┌─ Extracted data

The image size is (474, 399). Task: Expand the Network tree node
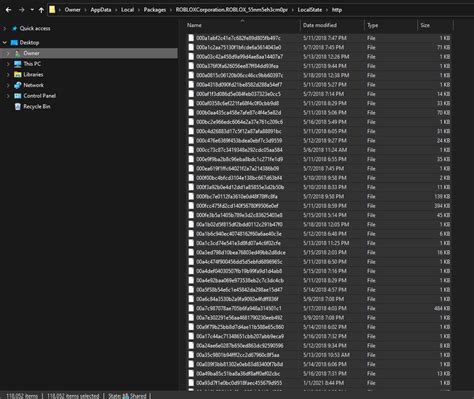coord(8,85)
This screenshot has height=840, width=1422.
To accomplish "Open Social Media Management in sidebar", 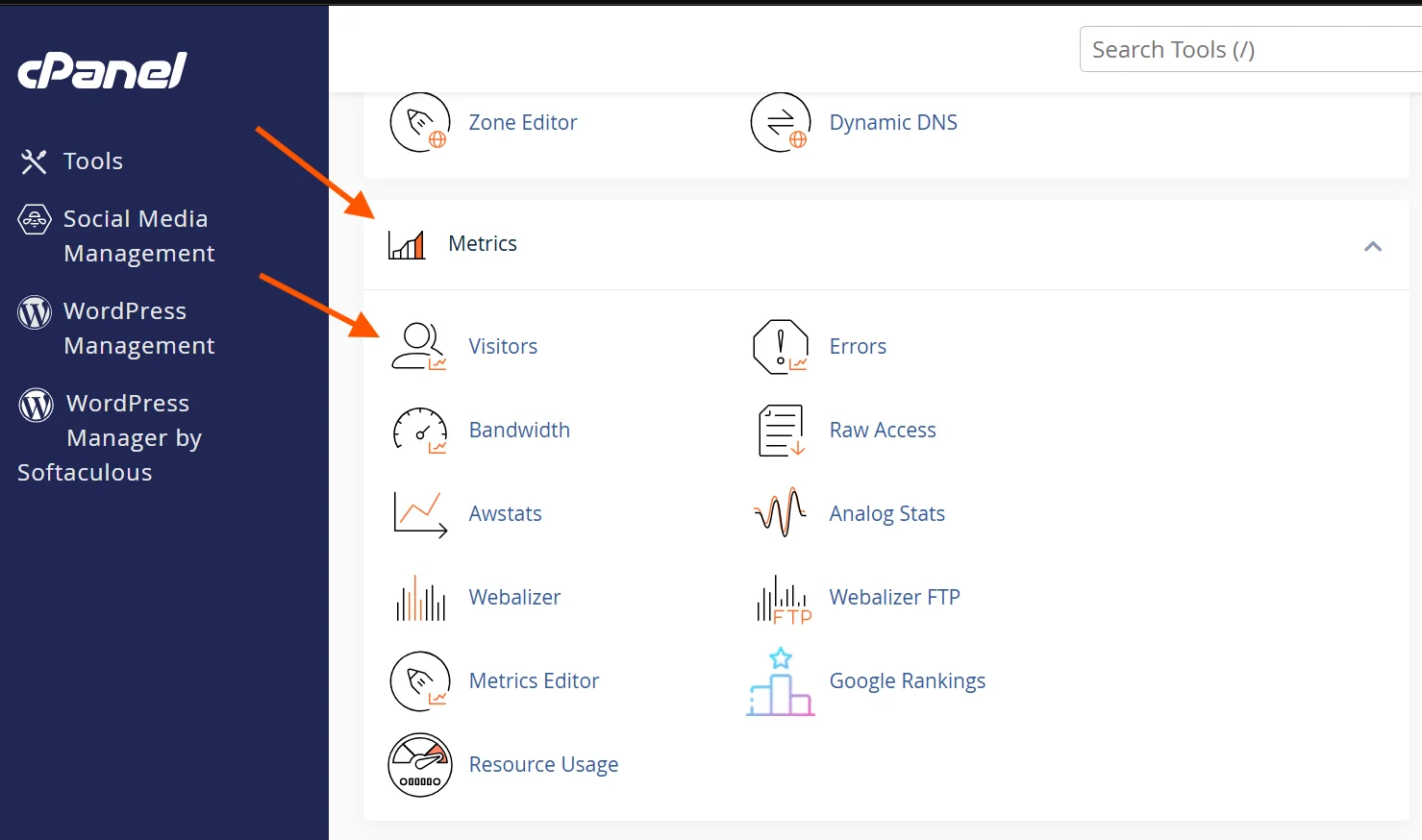I will click(135, 235).
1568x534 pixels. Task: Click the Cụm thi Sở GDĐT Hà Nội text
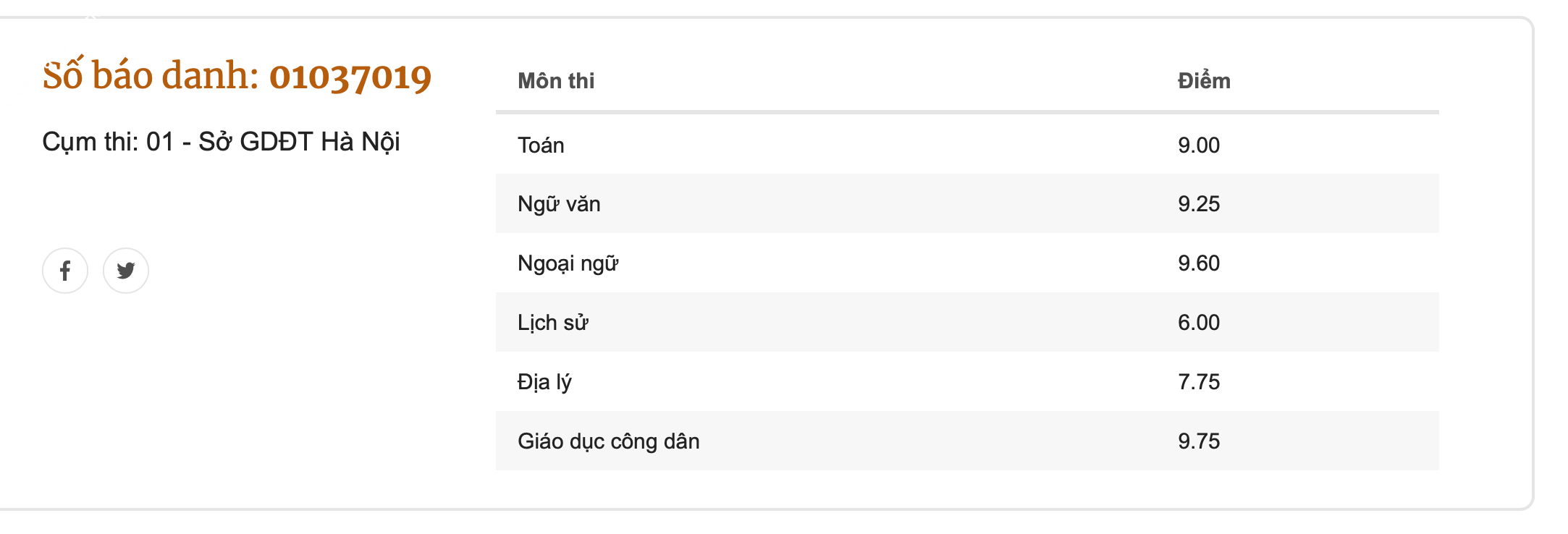click(x=221, y=141)
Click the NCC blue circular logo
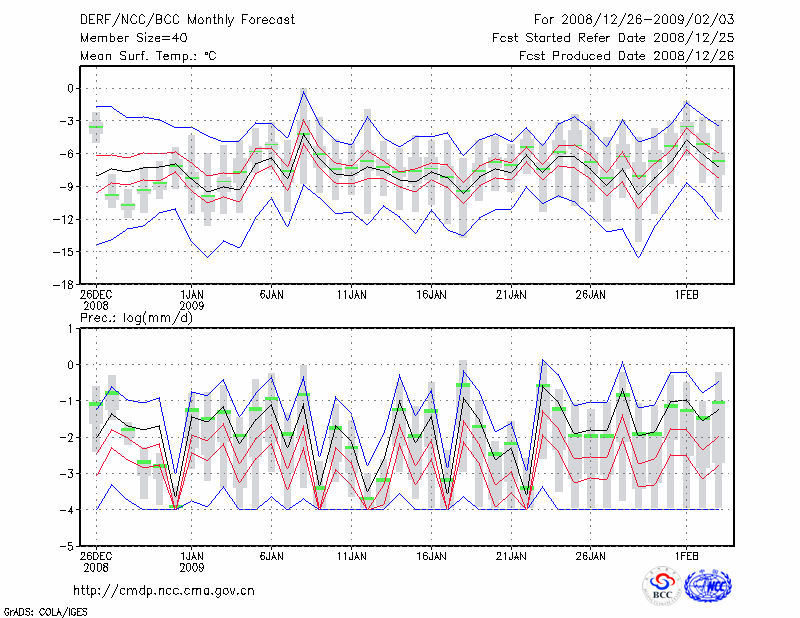 click(x=707, y=587)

└─

## Task item
Every line from the one containing "1568x534 pixels. Task: Click" to the end of the material above is to be returned exactly, with the pictures left out.

## Task output
1568x534 pixels. Task: Click the Cụm thi Sở GDĐT Hà Nội text
click(x=221, y=141)
Click the NCC blue circular logo
 click(x=707, y=587)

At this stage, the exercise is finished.